Features
SFU global collaboration creates world’s first open-source database of natural microbial products
By Braden McMillan
Surprisingly, despite our extensive knowledge of the chemical compounds found in nature, there has never been a comprehensive, open-source database for researchers to store information on the chemistry produced by bacteria and fungi. Until now.
Simon Fraser University associate professor Roger Linington and a team of international collaborators have created the Natural Products Atlas, which holds information on nearly 25,000 natural compounds and serves as a knowledge base and repository for the global scientific community.
Linington came up with the idea in 2017. He wanted to establish a global research hub for those studying naturally occurring chemicals, which are also known as secondary metabolites.
Since micro-organisms use these natural chemicals for communication, growth and defense, they have important applications in both the agricultural and research sectors.
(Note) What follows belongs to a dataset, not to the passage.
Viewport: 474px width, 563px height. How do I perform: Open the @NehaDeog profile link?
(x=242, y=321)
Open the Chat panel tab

“We needed to create a place where researchers could link together existing information about these natural chemicals in a logical, usable way,” says Linington. “Existing commercial databases were not designed for researchers to collaborate and share their discoveries with each other, or to work on large-scale projects and broad-scale annotation.”
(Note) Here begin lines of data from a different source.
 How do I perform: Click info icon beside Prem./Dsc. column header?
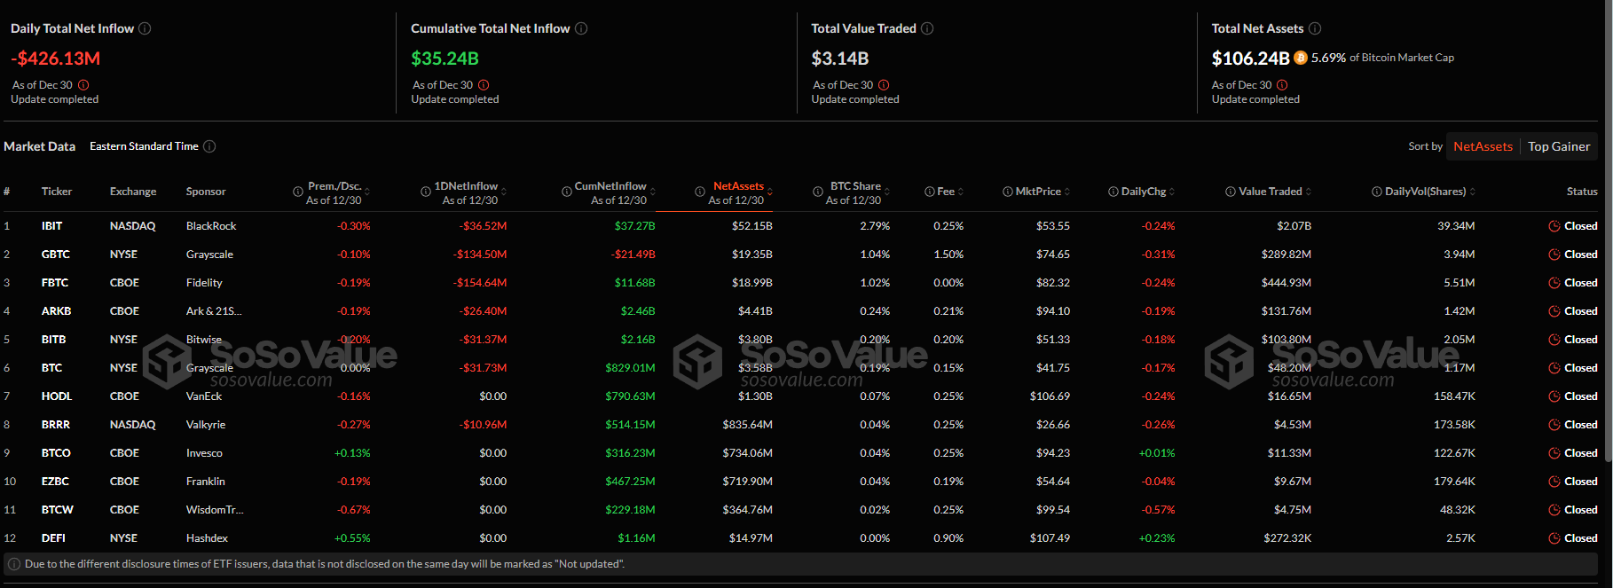298,192
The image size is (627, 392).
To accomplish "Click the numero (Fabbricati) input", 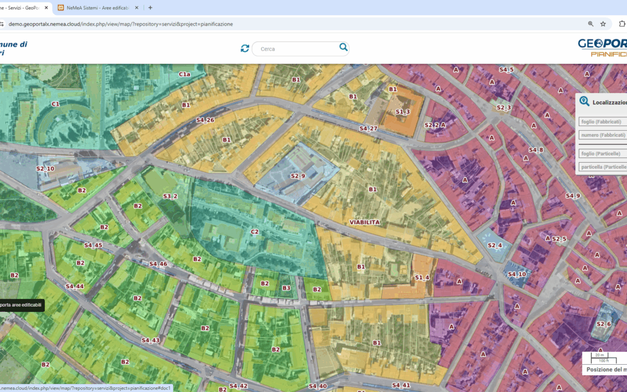I will click(x=603, y=135).
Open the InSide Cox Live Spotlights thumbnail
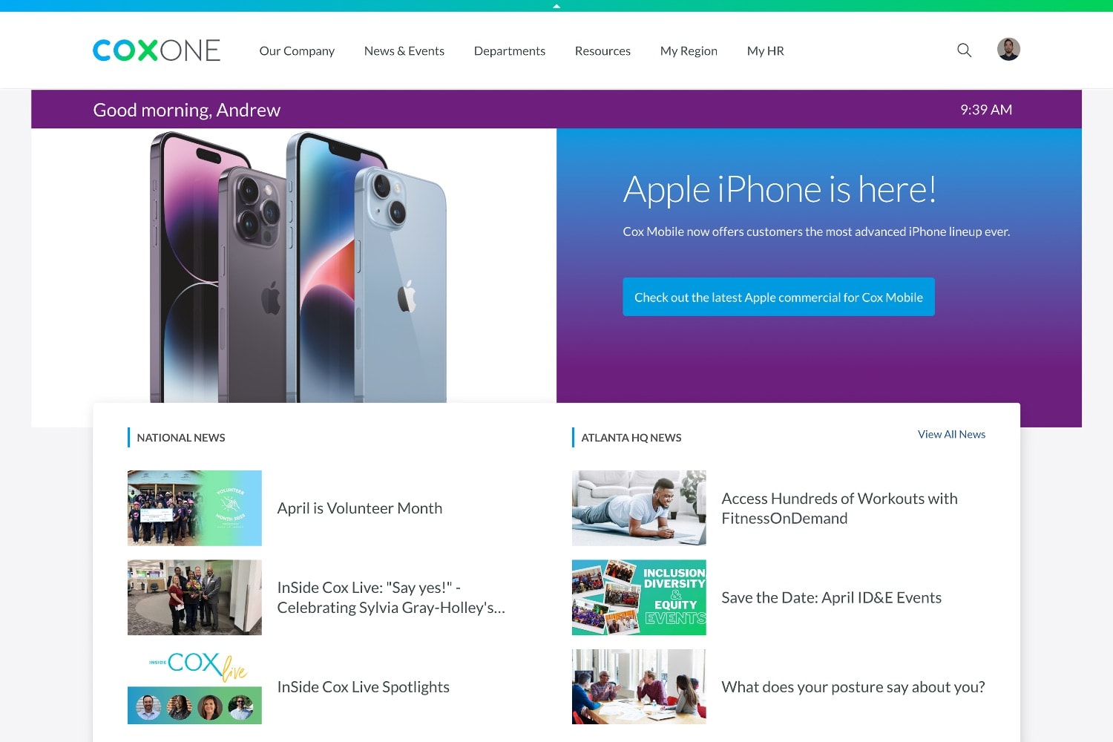The image size is (1113, 742). click(194, 687)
He says this lack of comprehensive data has delayed research and prevented scientists from implementing new technologies in natural products science.
He and his SFU colleagues, along with research groups around the world, used the power of big data to mine text, recruit qualified curators, and review historical scientific literature going back to the early 20th century. The team compiled and indexed a significant amount of both new and old research data.
By early 2018, Linington’s team, which included co-op students, data scientists and online specialists, had also developed an interactive website and custom software to support the Natural Products Atlas. The first website version went live later that same year as the team continued to upload information about thousands of known, natural chemical compounds.
The site also features a suite of interactive visualization tools for exploring the chemical diversity of natural microbial products, and is fully searchable and downloadable, permitting researchers to query and filter the data from a wide array of different perspectives.
And thanks to a recently obtained international creative commons license, the Natural Products Atlas is now the world’s first, open-source database to hold comprehensive coverage of natural microbial products. Linington says the Atlas both advances global research and represents science democratization.
“This resource provides opportunities for developing new tools and discovery platforms across a range of areas, from genomics and biosynthesis, to synthetic organic chemistry and natural products,” he says.
“Having all the available data in one place and in a standardized format means we can now index natural compounds for anyone to freely access and learn more about.”
Linington and his team of collaborators recently published an article in journal ACS Central Science to expand the scientific community’s awareness of the new database and to explain how the resource came to life.
Moving forward, the Linington Laboratory at SFU will maintain the Natural Products Atlas with plans to create new cross-platform links and make further upgrades to accelerate natural products research. Linington expects researchers will add approximately 1,600 new compounds to the database each year.